- Text segment -
_____
The plaintiff Amon Mapiye married Nomsa Faith Mapiye in a customary union in 1999, which was solemnized under the Marriage Act [Chapter 5:11] on 24 April 2007. They had three children together. The defendant Innocent Mudyiwa intruded upon the marriage sometime in 2008. In 2009, the plaintiff discovered suggestive text messages between his wife and the defendant and confronted them both, but they denied any adulterous relationship. The defendant continued the affair for approximately five years, resulting in the birth of a fourth child on 23 February 2013. Shortly after the birth, the plaintiff's wife moved out of the matrimonial bedroom and resigned from the family business. In February 2017, the plaintiff overheard a telephone conversation where the defendant claimed the last child as his own. DNA tests conducted on 13 February 2017 confirmed 0% probability that the plaintiff was the father. The plaintiff's wife confessed to the adultery. An uncontested divorce was granted on 12 October 2017. The plaintiff claimed $30,000 for contumelia (injury and insult) and $30,000 for loss of consortium (loss of companionship, services, and conjugal rights).
The court ordered: (a) The defendant shall pay the plaintiff $6,000 damages for contumelia; (b) The defendant shall pay the plaintiff $4,000 damages for loss of consortium; (c) The defendant shall pay interest at the prescribed rate from the date of summons to date of final payment; (d) The defendant shall pay costs on an attorney and client scale.
_____
- Data extract -
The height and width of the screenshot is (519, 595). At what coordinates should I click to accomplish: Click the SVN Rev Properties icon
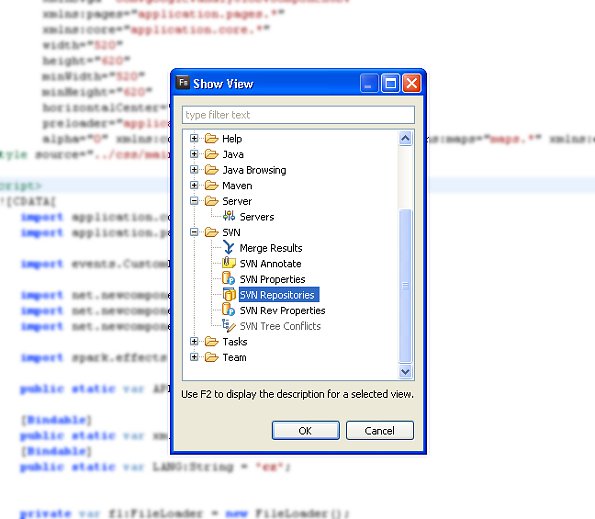[x=228, y=310]
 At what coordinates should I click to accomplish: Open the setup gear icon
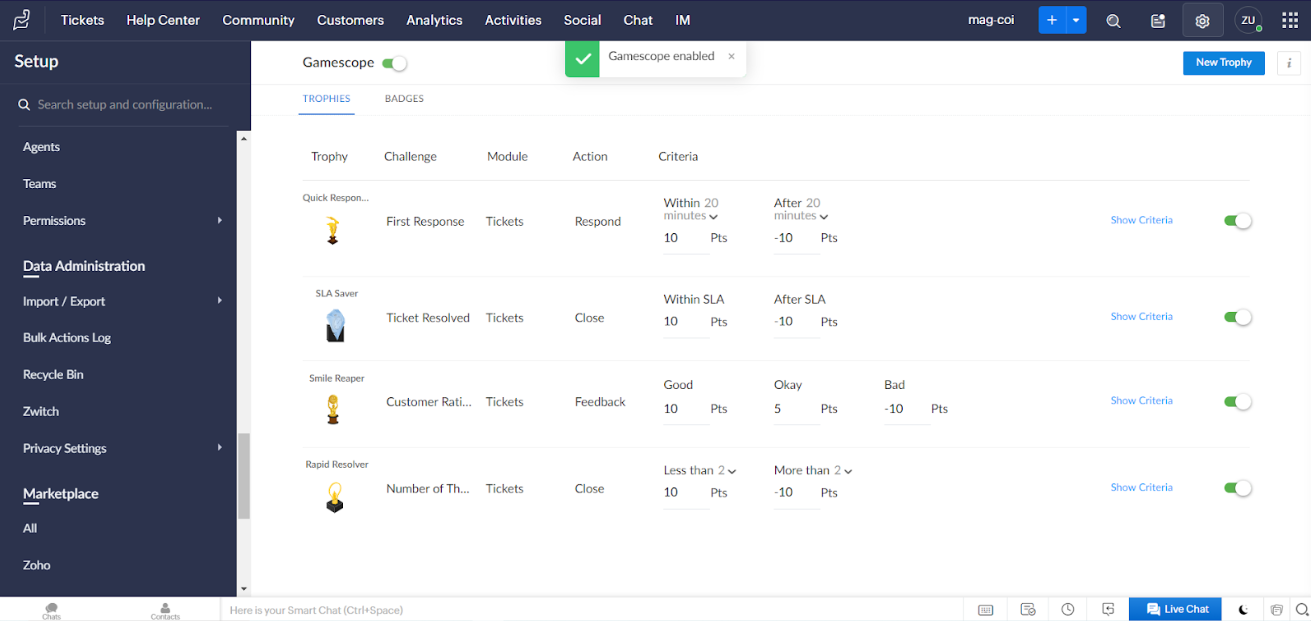[1202, 20]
_____
- Work to complete -
Carry on the summary of the Mapiye adultery damages case from its last sentence.

- Reply -
An aggrieved spouse is entitled to damages for both contumelia (injury, insult and indignity) and loss of consortium (loss of comfort, society, service and conjugal rights) arising from adultery committed by a third party with the spouse. The quantum of such damages must be assessed considering: (a) the character of the parties involved; (b) the social and economic status of the plaintiff and defendant; (c) whether the defendant showed contrition and apologized; (d) the need for deterrent measures to protect innocent spouses from HIV/AIDS risk; (e) the level of awards in similar cases; (f) whether there was actual loss of consortium; (g) the decrease in purchasing power of money; and (h) aggravating factors such as continuation of adultery after warning, resulting children, fraudulent misrepresentation, and breakdown of the marriage. Courts have a constitutional obligation under sections 25 and 78 of the Constitution to protect the institution of family and marriage through meaningful damages awards. In unopposed adultery damages claims, judges must scrutinize evidence closely despite the lack of defense. Loss of consortium damages are not reduced by principles of gender equality because consortium rights are reciprocal and gender-neutral, serving to protect the institution of marriage itself.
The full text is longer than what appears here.